WHAT TO PRODUCE
Copy out the records below word for word, from the line containing "1000x562 pixels. At" through the line containing "tap(294, 589)", leaving out the pictures.

INFORMATION SUPPLIED
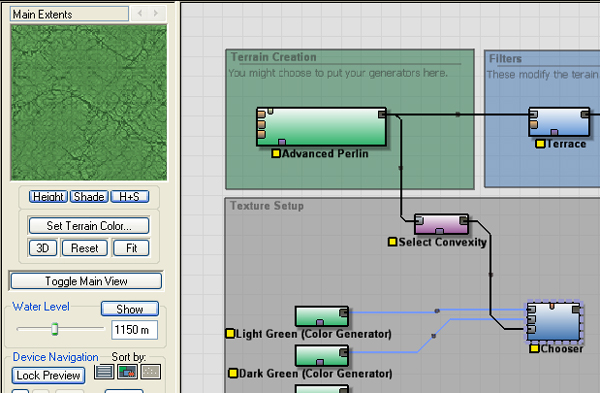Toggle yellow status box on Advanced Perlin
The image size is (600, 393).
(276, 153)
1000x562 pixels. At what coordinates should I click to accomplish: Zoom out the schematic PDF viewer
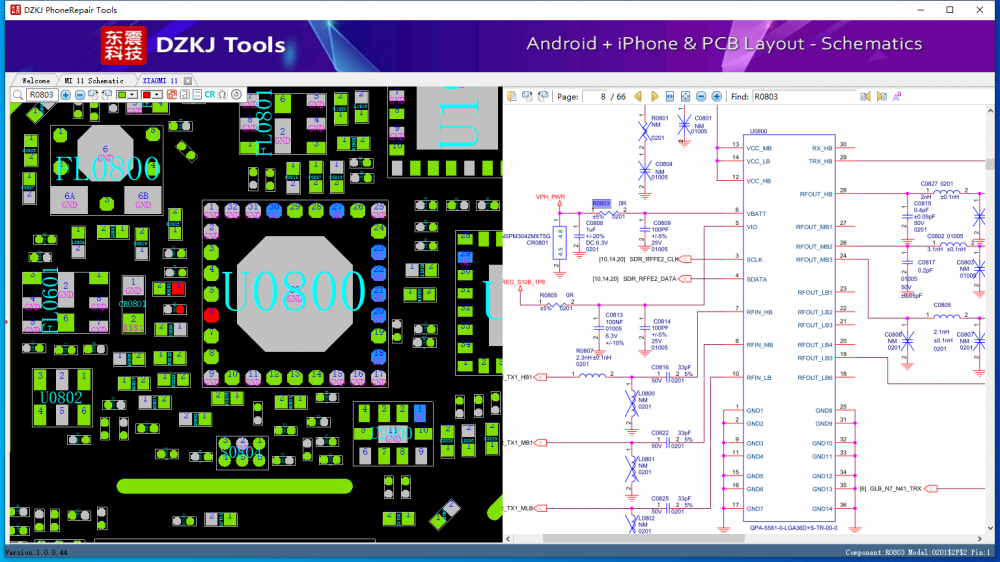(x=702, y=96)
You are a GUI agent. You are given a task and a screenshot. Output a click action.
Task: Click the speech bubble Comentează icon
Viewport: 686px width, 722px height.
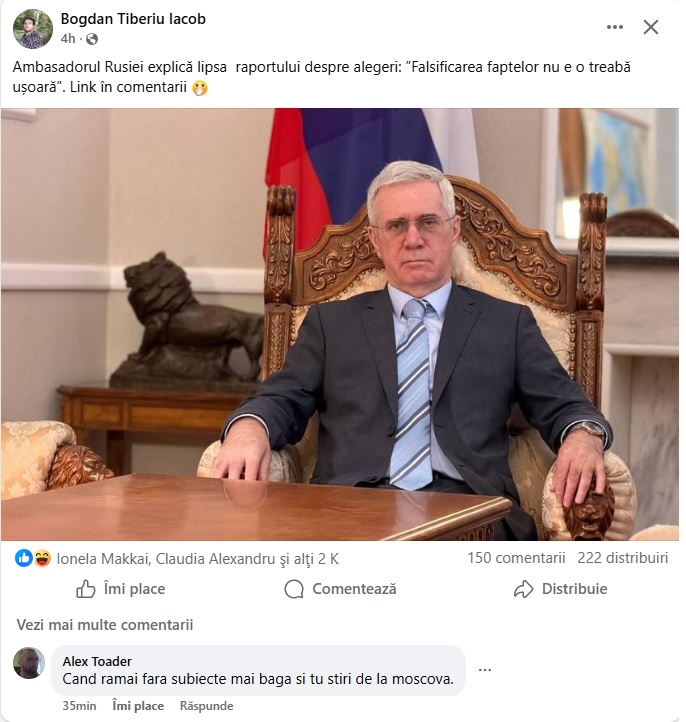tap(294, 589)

* * *

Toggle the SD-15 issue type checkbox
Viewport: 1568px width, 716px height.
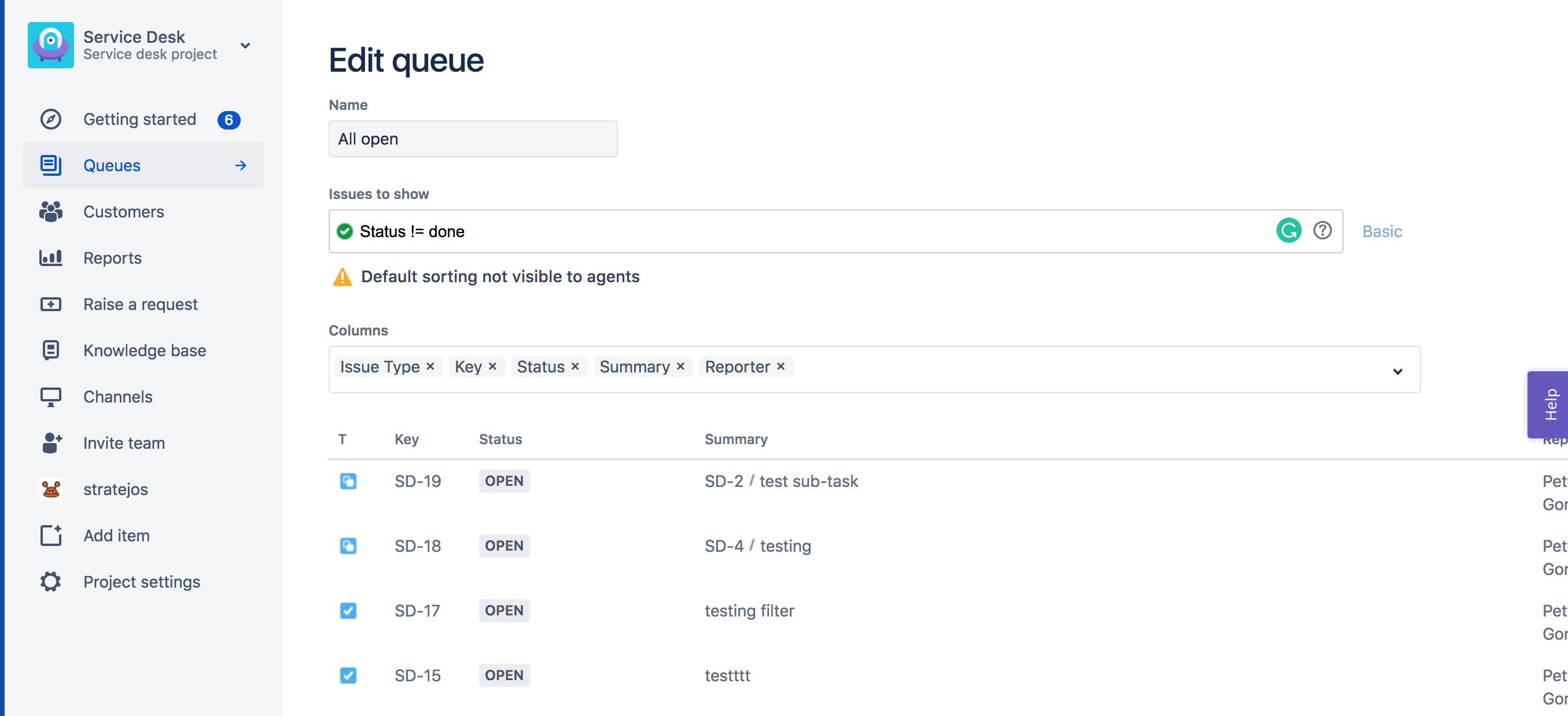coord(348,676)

SOLUTION TO THIS PROBLEM
1000x562 pixels. At what coordinates should I click to accomplish: Zoom out the schematic PDF viewer
(x=702, y=96)
You are a GUI agent. You are given a task and a screenshot. Output a click action.
Task: Click the speech bubble Comentează icon
Viewport: 686px width, 722px height.
tap(294, 589)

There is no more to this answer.